**Tareas requeridas:**
a: Según el fragmento sobre la carta de Borges, ¿en qué lugar ofreció Cintio su conferencia de 1994?
b: Continúa el fragmento sobre la carta de Borges a partir de su última oración.

**Fragmento mostrado:**
>>>
Biblioteca Nacional, Director
Buenos Aires, Noviembre 10 / 1959
Distinguido amigo:
Ante todo, discúlpeme por no haberle escrito antes, mis ojos son los culpables, hace cuatro años que no puedo leer ni escribir, dictar no es lo mismo… Mucho agradezco sus envíos y la lectura interesante que me han dado; también su gentileza en los datos pedidos, que le adjunto muy agradecido. Como estas líneas le llegarán en el último mes del año le llevan mis mejores votos para el nuevo, para ese 60 que espero dé a nuestras patrias tan agitadas paz y prosperidad.
Muy cordialmente, suyo siempre
Jorge Luis Borges
S/C Maipú 994.
Nos dio gran orgullo y alegría encontrar esta breve correspondencia. Son cartas manuscritas, y por ello, con toda probabilidad, dictadas. Así pues, hemos de tomar por muchas sus escasas líneas. Y por otra parte, confiamos algún día poder recuperar los envíos de Cintio que Borges menciona.
Mejor que comentar, quisiera complementar estas cartas con tres momentos de una conferencia que ofreció Cintio en 1994 en la Iglesia de San Juan de Letrán.
<<<
**Bloque de datos:**
>>>
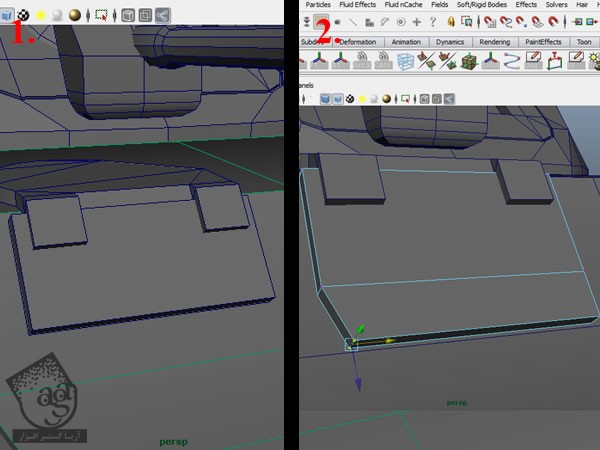The height and width of the screenshot is (450, 600).
Task: Click the green Y-axis manipulator handle
Action: click(361, 328)
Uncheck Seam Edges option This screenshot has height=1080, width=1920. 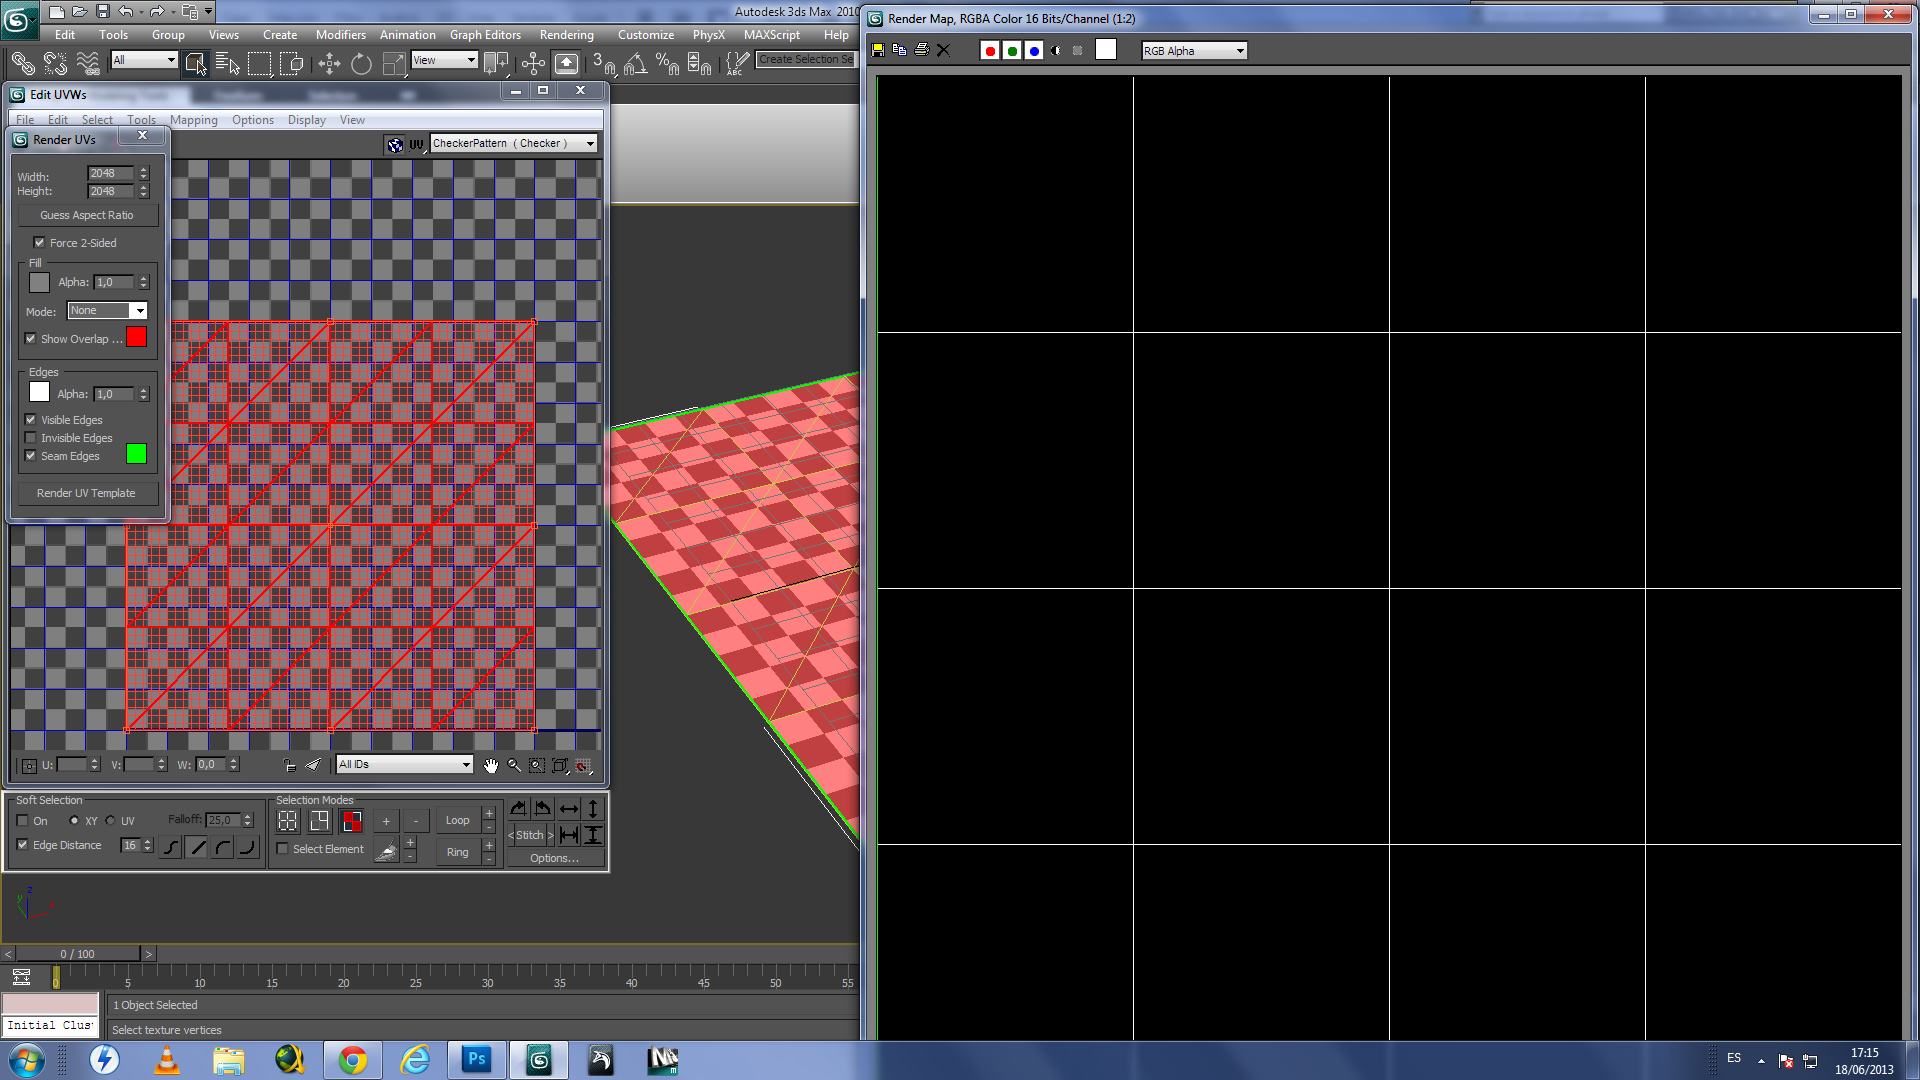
<<<
**Respuestas:**
a: En la Iglesia de San Juan de Letrán.

b:
No son pocos, ni menores, los desacuerdos que saltan a la vista al estudiar la relación intelectual y poética de Cintio con Borges. Pero en última instancia, como podrá apreciarse en estas palabras del cubano, toda posible desarmonía es arrastrada por la corriente mayor de poesía, que debería fluir siempre entre todos los escritores, y entre todos los hombres:
[…]
Una manera válida de leer a Borges es leerlo en contra, porque él estaba en contra. Su aparente complacencia o resignación consigo mismo fue la máscara sencilla de su desacuerdo; pero también puede decirse que su auto-desacuerdo fue el argumento más fuerte de su auto-complacencia. Leerlo en contra es leerlo a su favor, casi mimarlo. Y cuando decimos máscara “sencilla” lo decimos borgeanamente, con toda la premeditación de sus improvisaciones y sus adjetivos, de sus bromas. Tocamos quizás un punto neurálgico de su ser literario: el rechazo de su propia sencillez con el eterno cuento cíclico de la complejidad de todo. Complejidad en la que el poeta descreía mientras el literato la afirmaba como la bandera blanca del vencido. Entonces se entregaba a las palabras —y muy especialmente a la puntuación de las palabras— tan desarmado que ellas lo dejaban pasar como a un poeta, como a un niño, pero era el niño caprichoso que quiere tener o decir la última palabra, y entonces las palabras lo rodeaban apresándolo, cercándolo. Así rodeado se le siente el asombro, la leve angustia como ingrávida de estar metido en ese juego por el que sólo se llega a la sabiduría de, para siempre y como signo, imposeerla.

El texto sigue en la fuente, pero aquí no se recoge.